(Problem details) Output the lines below as a Markdown table with two columns, Row and Line, numbering each row and skipping any blank lines.

(Stored records)
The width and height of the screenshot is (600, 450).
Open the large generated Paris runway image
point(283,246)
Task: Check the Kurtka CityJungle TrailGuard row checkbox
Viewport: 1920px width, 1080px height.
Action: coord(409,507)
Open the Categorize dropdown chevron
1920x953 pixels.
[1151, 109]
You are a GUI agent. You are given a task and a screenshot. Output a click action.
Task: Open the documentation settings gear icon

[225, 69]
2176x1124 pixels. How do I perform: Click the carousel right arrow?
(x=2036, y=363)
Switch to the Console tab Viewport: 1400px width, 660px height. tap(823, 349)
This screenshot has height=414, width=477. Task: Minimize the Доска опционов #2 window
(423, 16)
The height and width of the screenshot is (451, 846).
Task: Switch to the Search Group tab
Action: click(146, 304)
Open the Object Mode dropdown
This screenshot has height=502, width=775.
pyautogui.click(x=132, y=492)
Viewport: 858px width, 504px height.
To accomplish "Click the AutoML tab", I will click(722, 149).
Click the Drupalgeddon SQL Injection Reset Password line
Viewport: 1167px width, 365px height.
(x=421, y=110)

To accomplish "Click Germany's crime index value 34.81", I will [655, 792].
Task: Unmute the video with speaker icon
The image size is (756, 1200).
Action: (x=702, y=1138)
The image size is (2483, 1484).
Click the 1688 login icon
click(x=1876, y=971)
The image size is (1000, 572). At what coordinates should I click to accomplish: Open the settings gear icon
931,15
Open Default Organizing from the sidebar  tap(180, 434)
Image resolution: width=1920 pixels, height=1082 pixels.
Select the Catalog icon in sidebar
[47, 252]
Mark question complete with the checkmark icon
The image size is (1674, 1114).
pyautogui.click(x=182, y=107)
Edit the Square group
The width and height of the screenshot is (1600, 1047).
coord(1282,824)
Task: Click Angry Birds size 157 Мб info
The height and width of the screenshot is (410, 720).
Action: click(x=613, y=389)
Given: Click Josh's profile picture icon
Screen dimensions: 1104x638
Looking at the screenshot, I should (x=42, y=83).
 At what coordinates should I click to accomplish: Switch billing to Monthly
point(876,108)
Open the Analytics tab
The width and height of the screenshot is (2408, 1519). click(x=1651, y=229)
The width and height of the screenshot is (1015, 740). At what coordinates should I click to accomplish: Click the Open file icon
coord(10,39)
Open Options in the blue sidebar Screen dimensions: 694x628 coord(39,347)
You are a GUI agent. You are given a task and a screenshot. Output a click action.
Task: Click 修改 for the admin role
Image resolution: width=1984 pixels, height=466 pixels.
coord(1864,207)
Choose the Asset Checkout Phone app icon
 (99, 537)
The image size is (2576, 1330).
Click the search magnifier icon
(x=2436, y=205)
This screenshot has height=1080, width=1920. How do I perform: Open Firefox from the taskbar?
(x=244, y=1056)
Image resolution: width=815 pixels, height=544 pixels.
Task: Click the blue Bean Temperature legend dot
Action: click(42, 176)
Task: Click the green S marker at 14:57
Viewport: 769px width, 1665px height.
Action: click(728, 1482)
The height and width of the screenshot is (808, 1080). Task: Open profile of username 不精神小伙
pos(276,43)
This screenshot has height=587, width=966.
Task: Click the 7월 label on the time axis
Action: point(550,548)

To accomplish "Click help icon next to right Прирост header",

(Response to the task)
| Row | Line |
|---|---|
| 1 | The width and height of the screenshot is (600, 450). |
| 2 | Open the large generated Paris runway image |
| 3 | point(283,246) |
| 4 | Task: Check the Kurtka CityJungle TrailGuard row checkbox |
| 5 | Viewport: 1920px width, 1080px height. |
| 6 | Action: coord(409,507) |
| 7 | Open the Categorize dropdown chevron |
| 8 | 1920x953 pixels. |
| 9 | [1151, 109] |
| 10 | You are a GUI agent. You are given a task and a screenshot. Output a click action. |
| 11 | Task: Open the documentation settings gear icon |
| 12 | [225, 69] |
| 13 | 2176x1124 pixels. How do I perform: Click the carousel right arrow? |
| 14 | (x=2036, y=363) |
| 15 | Switch to the Console tab Viewport: 1400px width, 660px height. tap(823, 349) |
| 16 | This screenshot has height=414, width=477. Task: Minimize the Доска опционов #2 window |
| 17 | (423, 16) |
| 18 | The height and width of the screenshot is (451, 846). |
| 19 | Task: Switch to the Search Group tab |
| 20 | Action: click(146, 304) |
| 21 | Open the Object Mode dropdown |
| 22 | This screenshot has height=502, width=775. |
| 23 | pyautogui.click(x=132, y=492) |
| 24 | Viewport: 858px width, 504px height. |
| 25 | To accomplish "Click the AutoML tab", I will click(722, 149). |
| 26 | Click the Drupalgeddon SQL Injection Reset Password line |
| 27 | Viewport: 1167px width, 365px height. |
| 28 | (x=421, y=110) |
| 29 | To accomplish "Click Germany's crime index value 34.81", I will [655, 792]. |
| 30 | Task: Unmute the video with speaker icon |
| 31 | The image size is (756, 1200). |
| 32 | Action: (x=702, y=1138) |
| 33 | The image size is (2483, 1484). |
| 34 | Click the 1688 login icon |
| 35 | click(x=1876, y=971) |
| 36 | The image size is (1000, 572). At what coordinates should I click to accomplish: Open the settings gear icon |
| 37 | 931,15 |
| 38 | Open Default Organizing from the sidebar  tap(180, 434) |
| 39 | Image resolution: width=1920 pixels, height=1082 pixels. |
| 40 | Select the Catalog icon in sidebar |
| 41 | [47, 252] |
| 42 | Mark question complete with the checkmark icon |
| 43 | The image size is (1674, 1114). |
| 44 | pyautogui.click(x=182, y=107) |
| 45 | Edit the Square group |
| 46 | The width and height of the screenshot is (1600, 1047). |
| 47 | coord(1282,824) |
| 48 | Task: Click Angry Birds size 157 Мб info |
| 49 | The height and width of the screenshot is (410, 720). |
| 50 | Action: click(x=613, y=389) |
| 51 | Given: Click Josh's profile picture icon |
| 52 | Screen dimensions: 1104x638 |
| 53 | Looking at the screenshot, I should (x=42, y=83). |
| 54 |  At what coordinates should I click to accomplish: Switch billing to Monthly |
| 55 | point(876,108) |
| 56 | Open the Analytics tab |
| 57 | The width and height of the screenshot is (2408, 1519). click(x=1651, y=229) |
| 58 | The width and height of the screenshot is (1015, 740). At what coordinates should I click to accomplish: Click the Open file icon |
| 59 | coord(10,39) |
| 60 | Open Options in the blue sidebar Screen dimensions: 694x628 coord(39,347) |
| 61 | You are a GUI agent. You are given a task and a screenshot. Output a click action. |
| 62 | Task: Click 修改 for the admin role |
| 63 | Image resolution: width=1984 pixels, height=466 pixels. |
| 64 | coord(1864,207) |
| 65 | Choose the Asset Checkout Phone app icon |
| 66 |  (99, 537) |
| 67 | The image size is (2576, 1330). |
| 68 | Click the search magnifier icon |
| 69 | (x=2436, y=205) |
| 70 | This screenshot has height=1080, width=1920. How do I perform: Open Firefox from the taskbar? |
| 71 | (x=244, y=1056) |
| 72 | Image resolution: width=815 pixels, height=544 pixels. |
| 73 | Task: Click the blue Bean Temperature legend dot |
| 74 | Action: click(42, 176) |
| 75 | Task: Click the green S marker at 14:57 |
| 76 | Viewport: 769px width, 1665px height. |
| 77 | Action: click(728, 1482) |
| 78 | The height and width of the screenshot is (808, 1080). Task: Open profile of username 不精神小伙 |
| 79 | pos(276,43) |
| 80 | This screenshot has height=587, width=966. |
| 81 | Task: Click the 7월 label on the time axis |
| 82 | Action: point(550,548) |
| 83 | To accomplish "Click help icon next to right Прирост header", |